### [Input for this task]
..........
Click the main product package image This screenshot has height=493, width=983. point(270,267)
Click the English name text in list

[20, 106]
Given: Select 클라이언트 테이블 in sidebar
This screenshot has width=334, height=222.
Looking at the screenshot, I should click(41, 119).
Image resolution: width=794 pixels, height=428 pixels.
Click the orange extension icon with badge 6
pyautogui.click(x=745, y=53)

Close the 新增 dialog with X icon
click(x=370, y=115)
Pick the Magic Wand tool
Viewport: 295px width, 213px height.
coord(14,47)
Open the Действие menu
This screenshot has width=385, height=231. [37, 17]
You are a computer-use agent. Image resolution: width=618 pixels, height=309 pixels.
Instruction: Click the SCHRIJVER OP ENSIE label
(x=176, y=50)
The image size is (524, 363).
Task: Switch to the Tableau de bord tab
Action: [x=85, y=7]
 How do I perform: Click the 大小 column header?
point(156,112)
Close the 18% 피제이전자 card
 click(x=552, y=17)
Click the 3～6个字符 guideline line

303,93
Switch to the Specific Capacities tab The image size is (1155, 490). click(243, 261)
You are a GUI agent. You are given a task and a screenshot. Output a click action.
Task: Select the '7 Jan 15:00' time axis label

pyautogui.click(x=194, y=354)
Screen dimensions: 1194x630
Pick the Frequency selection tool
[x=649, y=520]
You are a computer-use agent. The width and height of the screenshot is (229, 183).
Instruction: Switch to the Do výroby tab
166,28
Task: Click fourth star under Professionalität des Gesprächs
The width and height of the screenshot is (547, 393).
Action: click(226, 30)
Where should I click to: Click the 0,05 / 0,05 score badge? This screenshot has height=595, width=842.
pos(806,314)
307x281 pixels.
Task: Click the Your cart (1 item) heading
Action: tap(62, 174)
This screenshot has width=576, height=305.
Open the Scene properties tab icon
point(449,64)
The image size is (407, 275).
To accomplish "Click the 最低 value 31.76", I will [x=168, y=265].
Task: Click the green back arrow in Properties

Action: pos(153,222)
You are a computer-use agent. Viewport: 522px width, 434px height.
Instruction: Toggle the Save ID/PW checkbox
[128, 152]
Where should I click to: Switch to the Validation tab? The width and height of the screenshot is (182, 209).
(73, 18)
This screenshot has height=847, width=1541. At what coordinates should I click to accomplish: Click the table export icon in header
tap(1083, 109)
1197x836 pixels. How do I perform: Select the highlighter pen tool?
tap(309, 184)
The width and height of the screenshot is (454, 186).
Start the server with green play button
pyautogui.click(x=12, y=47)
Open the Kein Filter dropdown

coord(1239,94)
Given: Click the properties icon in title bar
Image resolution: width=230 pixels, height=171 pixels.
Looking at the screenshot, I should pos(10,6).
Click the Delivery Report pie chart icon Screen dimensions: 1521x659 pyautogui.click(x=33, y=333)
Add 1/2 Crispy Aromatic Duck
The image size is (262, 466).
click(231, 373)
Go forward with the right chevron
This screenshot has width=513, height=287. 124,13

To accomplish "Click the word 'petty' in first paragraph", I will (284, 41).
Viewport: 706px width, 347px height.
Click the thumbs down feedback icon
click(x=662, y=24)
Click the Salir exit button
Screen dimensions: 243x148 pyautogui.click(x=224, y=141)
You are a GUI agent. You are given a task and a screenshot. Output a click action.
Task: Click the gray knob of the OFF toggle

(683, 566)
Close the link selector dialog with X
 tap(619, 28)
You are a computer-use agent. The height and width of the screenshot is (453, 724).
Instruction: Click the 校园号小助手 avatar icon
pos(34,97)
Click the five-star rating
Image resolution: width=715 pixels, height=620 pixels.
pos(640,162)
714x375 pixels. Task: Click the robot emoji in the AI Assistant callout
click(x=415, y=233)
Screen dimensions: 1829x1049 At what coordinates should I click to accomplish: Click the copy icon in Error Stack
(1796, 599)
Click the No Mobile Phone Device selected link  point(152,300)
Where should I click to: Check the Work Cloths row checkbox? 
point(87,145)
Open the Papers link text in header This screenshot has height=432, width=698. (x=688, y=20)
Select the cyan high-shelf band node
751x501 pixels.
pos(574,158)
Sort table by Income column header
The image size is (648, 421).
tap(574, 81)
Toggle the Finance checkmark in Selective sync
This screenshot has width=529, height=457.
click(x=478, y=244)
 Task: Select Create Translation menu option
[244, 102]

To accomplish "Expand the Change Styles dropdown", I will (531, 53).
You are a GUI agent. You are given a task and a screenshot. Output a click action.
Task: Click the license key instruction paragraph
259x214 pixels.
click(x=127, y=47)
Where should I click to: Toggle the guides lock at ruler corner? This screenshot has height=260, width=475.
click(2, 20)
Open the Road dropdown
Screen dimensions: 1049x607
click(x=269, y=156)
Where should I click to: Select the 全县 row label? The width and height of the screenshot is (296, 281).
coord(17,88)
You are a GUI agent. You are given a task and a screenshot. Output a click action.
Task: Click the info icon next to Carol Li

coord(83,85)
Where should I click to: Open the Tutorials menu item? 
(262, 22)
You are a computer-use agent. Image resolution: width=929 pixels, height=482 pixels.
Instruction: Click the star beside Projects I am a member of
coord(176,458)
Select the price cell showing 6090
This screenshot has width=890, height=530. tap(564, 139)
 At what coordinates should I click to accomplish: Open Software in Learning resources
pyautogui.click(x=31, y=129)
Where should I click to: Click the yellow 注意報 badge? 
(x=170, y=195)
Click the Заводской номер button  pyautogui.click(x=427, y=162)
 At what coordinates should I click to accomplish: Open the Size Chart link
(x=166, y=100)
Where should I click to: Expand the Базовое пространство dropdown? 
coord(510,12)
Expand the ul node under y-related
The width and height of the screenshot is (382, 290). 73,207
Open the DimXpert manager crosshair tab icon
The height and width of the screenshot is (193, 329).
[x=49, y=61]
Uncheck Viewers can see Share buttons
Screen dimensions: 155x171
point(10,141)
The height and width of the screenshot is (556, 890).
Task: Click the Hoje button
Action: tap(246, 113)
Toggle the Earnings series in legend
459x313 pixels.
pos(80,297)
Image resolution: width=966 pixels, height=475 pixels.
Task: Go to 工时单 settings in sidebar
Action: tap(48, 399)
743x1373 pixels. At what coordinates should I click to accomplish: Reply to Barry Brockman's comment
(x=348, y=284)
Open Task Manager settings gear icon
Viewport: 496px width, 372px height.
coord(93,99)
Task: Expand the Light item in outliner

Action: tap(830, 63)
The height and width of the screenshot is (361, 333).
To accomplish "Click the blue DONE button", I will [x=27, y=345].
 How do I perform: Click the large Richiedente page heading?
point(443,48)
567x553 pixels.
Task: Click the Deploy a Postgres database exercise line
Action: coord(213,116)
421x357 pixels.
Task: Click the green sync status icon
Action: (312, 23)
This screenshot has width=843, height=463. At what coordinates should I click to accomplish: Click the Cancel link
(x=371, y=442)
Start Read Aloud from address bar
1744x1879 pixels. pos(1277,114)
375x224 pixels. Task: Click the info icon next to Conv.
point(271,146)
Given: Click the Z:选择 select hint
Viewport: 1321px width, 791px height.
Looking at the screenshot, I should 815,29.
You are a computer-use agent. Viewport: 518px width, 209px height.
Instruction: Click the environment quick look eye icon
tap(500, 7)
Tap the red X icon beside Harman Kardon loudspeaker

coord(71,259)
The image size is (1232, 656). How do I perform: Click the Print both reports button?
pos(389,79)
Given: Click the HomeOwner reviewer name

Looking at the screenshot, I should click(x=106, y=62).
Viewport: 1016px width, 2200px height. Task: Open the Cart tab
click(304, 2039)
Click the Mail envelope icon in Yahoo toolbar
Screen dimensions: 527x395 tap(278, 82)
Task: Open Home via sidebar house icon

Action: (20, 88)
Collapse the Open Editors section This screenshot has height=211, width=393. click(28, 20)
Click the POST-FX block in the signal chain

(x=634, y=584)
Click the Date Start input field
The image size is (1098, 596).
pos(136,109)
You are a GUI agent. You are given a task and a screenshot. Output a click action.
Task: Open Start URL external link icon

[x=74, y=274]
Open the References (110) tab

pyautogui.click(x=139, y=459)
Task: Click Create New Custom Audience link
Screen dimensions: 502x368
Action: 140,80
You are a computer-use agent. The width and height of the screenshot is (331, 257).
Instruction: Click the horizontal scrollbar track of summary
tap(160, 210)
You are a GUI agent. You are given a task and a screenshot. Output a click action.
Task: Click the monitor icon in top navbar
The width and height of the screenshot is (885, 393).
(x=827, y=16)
..........
### [Task instructions]
Restate, word for word and with nothing added, the lines from the beginning of the records above through the line that contains "Switch to the Specific".

### [Exercise response]
Click the main product package image This screenshot has height=493, width=983. point(270,267)
Click the English name text in list

[20, 106]
Given: Select 클라이언트 테이블 in sidebar
This screenshot has width=334, height=222.
Looking at the screenshot, I should click(41, 119).
Image resolution: width=794 pixels, height=428 pixels.
Click the orange extension icon with badge 6
pyautogui.click(x=745, y=53)

Close the 新增 dialog with X icon
click(x=370, y=115)
Pick the Magic Wand tool
Viewport: 295px width, 213px height.
coord(14,47)
Open the Действие menu
This screenshot has width=385, height=231. [37, 17]
You are a computer-use agent. Image resolution: width=618 pixels, height=309 pixels.
Instruction: Click the SCHRIJVER OP ENSIE label
(x=176, y=50)
The image size is (524, 363).
Task: Switch to the Tableau de bord tab
Action: [x=85, y=7]
 How do I perform: Click the 大小 column header?
point(156,112)
Close the 18% 피제이전자 card
 click(x=552, y=17)
Click the 3～6个字符 guideline line

303,93
Switch to the Specific Capacities tab The image size is (1155, 490). click(243, 261)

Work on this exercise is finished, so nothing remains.